EquiSearch's Ask the Vet: Horses in Cold Weather How do I know if my horse is cold? Should I blanket him in the winter? Dr. Joyce Harman answers these cold-weather questions and more in this edition of EquiSearch.com's Ask the Vet.
There are a few reasons to use blankets and a bunch not to. Horses who are clipped need to be blanketed, since we have taken their fur off. There are many wonderful, lightweight and well-fitting blankets on the market (blanket fit is for another day). Old horses who cannot keep warm need blankets, even if they never needed them when they were younger. In nature those old horses would have been eaten by a mountain lion, so they would not need a blanket. Horses who have been sick, are too thin, have been rescued or have any other health problems may need blankets. Some individuals of any age are cold-natured and really do need to be blanketed, as do horses who have no shelter. The rest of the unclipped population does not.
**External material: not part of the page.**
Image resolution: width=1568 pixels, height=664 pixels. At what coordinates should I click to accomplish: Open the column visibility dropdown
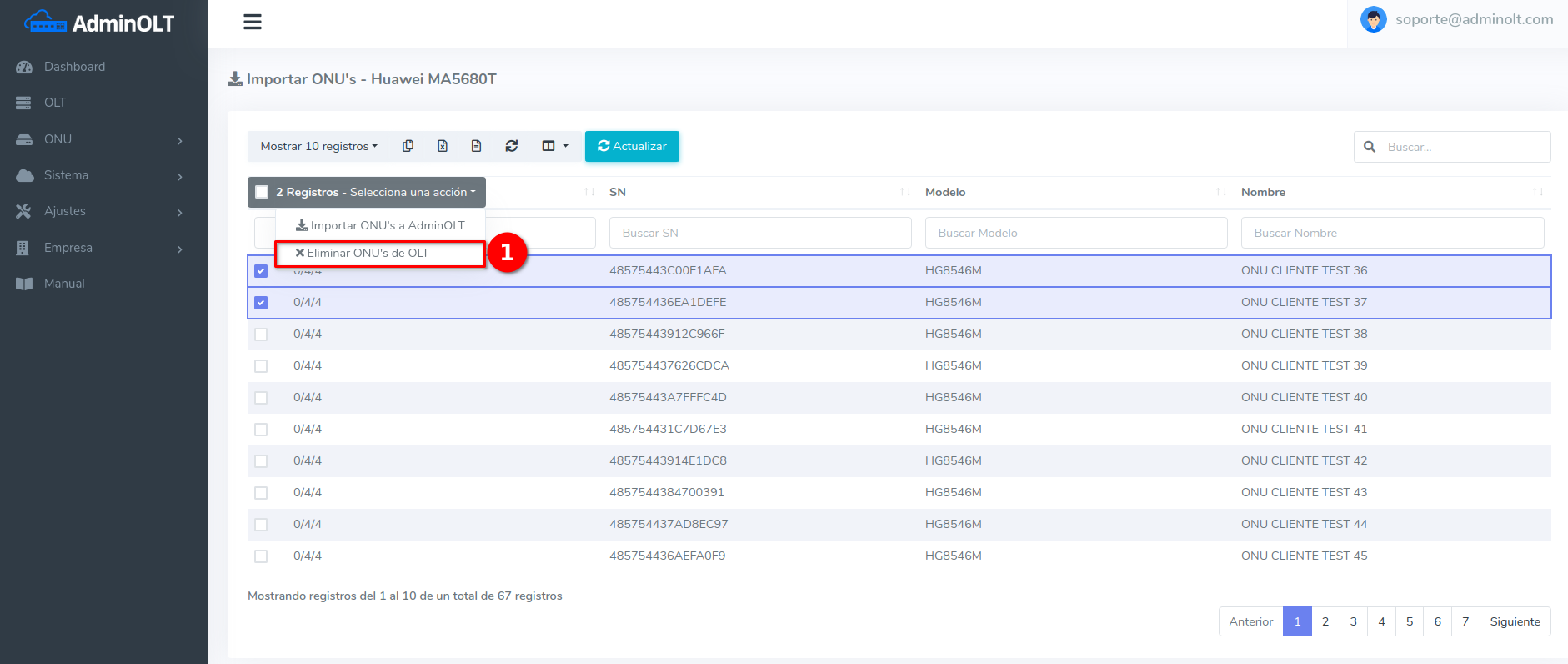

How many blankets do horses need? That depends on how much clipping has been done and the weather conditions. However, in most cases a single blanket will do the trick, with heavy blankets being used in the cold weather. You can stick your hand under the blanket and if it is toasty and warm, it is heavy enough for the weather. If it feels cool under the blanket, you may need a heavier one. Please do not get a great fitting outer blanket and add an old-fashioned design sheet underneath. The sheet does not add much warmth, and it usually rubs the shoulders and causes a lot of pain.
If you choose to blanket and start early in the season you will need to keep it up, since the horse will adapt to wearing it, and his temperature regulation will be accustomed to it. Most of the time we blanket because we humans are cold and think our horses must be, too. A vet friend of mine visiting early one December from Vermont remarked that the horses she saw in Virginia had many more layers of blankets on in December than her clients' horses had on in Vermont in January. Hmmm... they are all horses, right? So what is the difference? Vermont owners are accustomed to the cold, so they expect their horses to be adapted as they are. Virginia owners see much less cold weather, so they think their horses are cold when they are cold. The horses in Vermont were all warm and happy with single blankets.
If you do blanket, remember that a horse's fur fluffs out when it is cold. This adds air space like your down jacket has, and that air fills with warmth making the fur more efficient. Blankets crush down that air space, so you need a heavy enough blanket to provide true warmth. A thin sheet may protect a horse from rain, but it may not provide much warmth and may leave the horse colder than if he had no blanket.
How do you tell if your horse is warm enough? You have to get to know your horse and pay attention to small behaviors. Horses who are cold tend to huddle up in a sheltered place and may not be willing to go out into the pasture area even to eat hay to keep warm. They may really crave their stalls. They may shiver. However, shivering is also just a perfectly normal way to warm up, so a warm horse may shiver for a short while when he is cold and be happy. The cold horse will be seen shivering much more frequently or when all the other horses are not. Wet cold weather is harder on horses than dry cold, and a rainy 35-degree day will cause a lot more shivering than any other weather condition. Horses really appreciate some sort of shelter on those wet days, so they can dry off a bit and get warm. But it will not hurt a healthy horse to be outside and get wet and shiver a bit. Sheds are most used on rainy days, while a 10-degree day with snow may not find a single horse near the shed since they are happy in the cold.